0
0
DSA C++programming~5 mins

Tree Traversal Postorder Left Right Root in DSA C++ - Time & Space Complexity

Choose your learning style9 modes available
Time Complexity: Tree Traversal Postorder Left Right Root
O(n)
Understanding Time Complexity

We want to understand how the time needed to visit all nodes in a tree grows as the tree gets bigger.

Specifically, we look at postorder traversal, which visits left child, then right child, then the node itself.

Scenario Under Consideration

Analyze the time complexity of the following code snippet.


void postorderTraversal(Node* root) {
    if (root == nullptr) return;
    postorderTraversal(root->left);
    postorderTraversal(root->right);
    std::cout << root->value << " ";
}
    

This code visits every node in the tree in postorder: left subtree, right subtree, then the node itself.

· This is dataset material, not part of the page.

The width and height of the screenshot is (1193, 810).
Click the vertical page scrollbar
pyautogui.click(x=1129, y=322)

Identify Repeating Operations

Identify the loops, recursion, array traversals that repeat.

  • Primary operation: Recursive calls visiting each node once.
  • How many times: Once per node in the tree.
How Execution Grows With Input

Each node is visited exactly once, so the work grows directly with the number of nodes.

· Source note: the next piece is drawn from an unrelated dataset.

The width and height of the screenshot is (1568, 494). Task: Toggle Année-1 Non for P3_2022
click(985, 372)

Input Size (n)Approx. Operations
10About 10 visits
100About 100 visits
1000About 1000 visits

Pattern observation: The time grows linearly as the tree size increases.

Final Time Complexity

Time Complexity: O(n)

This means the time to complete the traversal grows directly in proportion to the number of nodes.

Common Mistake

[X] Wrong: "Postorder traversal takes more time because it visits nodes multiple times."

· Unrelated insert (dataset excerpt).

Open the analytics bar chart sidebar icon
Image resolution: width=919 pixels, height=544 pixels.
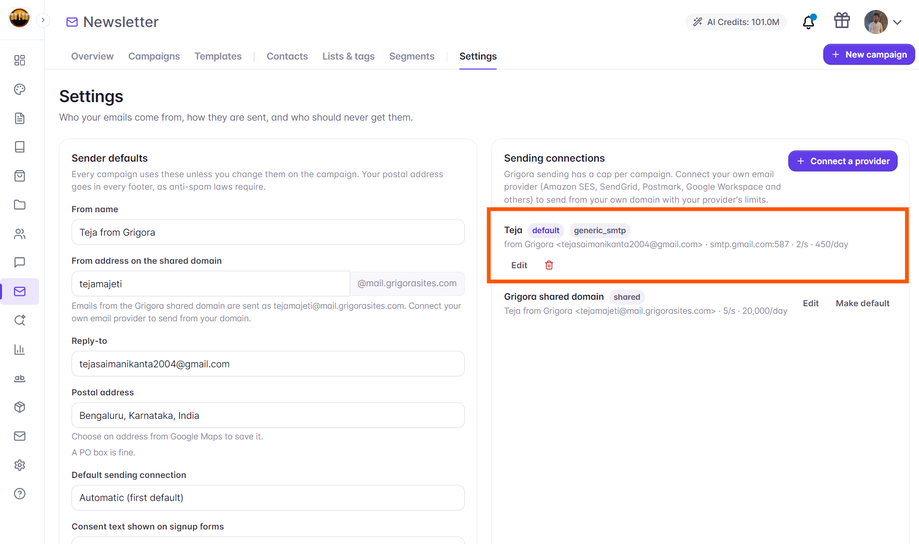pyautogui.click(x=19, y=349)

[OK] Correct: Each node is visited exactly once, even though the order is left, right, then root. No node is repeated.

Interview Connect

Understanding traversal time helps you explain how tree algorithms scale and shows you can reason about recursion and data structures clearly.

Self-Check

"What if we changed the traversal to preorder (root, left, right)? How would the time complexity change?"